Lou Stool commented to get mentioned in the Round-Up. TacoMagic, in a rare weekend appearance, also commented to get mentioned in the Round-Up. Christina appeared a bit confused, and HamCan expected rampant punching.
NMN took a head count of right coast snarkers. Four responded, more were fingered. HamCan called An.Avatar a pan-handler, and needed his windshield cleaned. An.Avatar named a price, and Christina jacked it up. Christina also submitted evidence that we just cleared 100 comments, because the topic was not smutty. And no new resident in the Don’t Suck box. Manda warned that the Gubbermint is stealing our posts. Snuggies were also mentioned. Then, as if by magic, Windrose noticed there were four new people in the box, including LRC. LRC pointed out that she was in the box. LRC liked being in the box for the first time. LRC was so happy she went off to ride the roller-coaster. AndieJD complimented the non-sucking members of the group. Christina missed Moira, and called for her return. Cap’n Mac sent congratulations and a cryptic message. Bianchi, Christina, and HamCan were seeing things. Cap’n marked the number of comments when he left, compared to the number when he reappeared. Then he went off to Flatland.
You misspelled my name, but I’m giving you a door for sheer awesomeness!
I don’t know if I have enough strength for punching, and four punching at that.
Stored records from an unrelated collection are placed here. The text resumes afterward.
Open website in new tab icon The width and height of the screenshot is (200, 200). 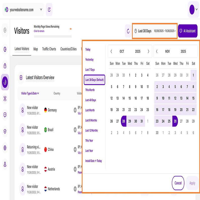point(49,10)
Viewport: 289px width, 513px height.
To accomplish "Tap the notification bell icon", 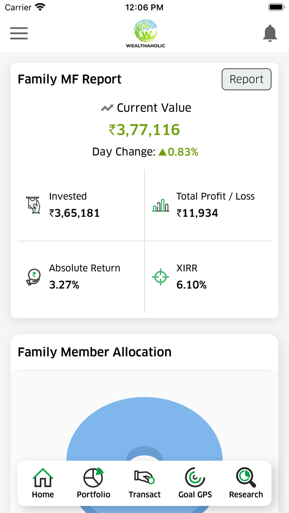I will click(270, 33).
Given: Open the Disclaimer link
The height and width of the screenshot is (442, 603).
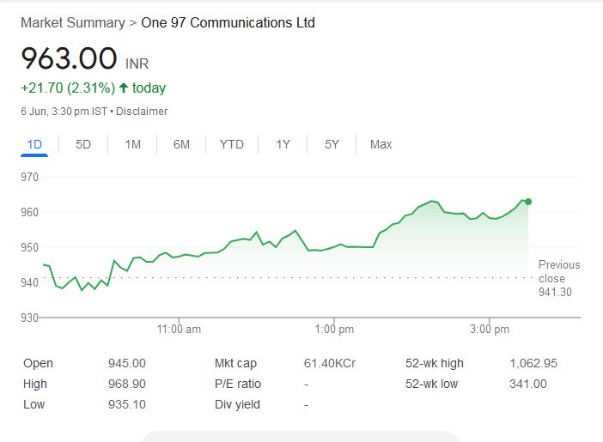Looking at the screenshot, I should coord(142,112).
So share this amongst yourselves, please. kelli, sarajean, HamCan, and LRC! Punchity Punch Punch!
G’Night, TENT City!
It’s 11:21pm Tucson time, so I’ll assume my other box dwellers received their punches from each other.
FYI: There is a geologic feature in Tasmania called the Tesselated Pavement. It’s not paved, but more like a tesselated tableland.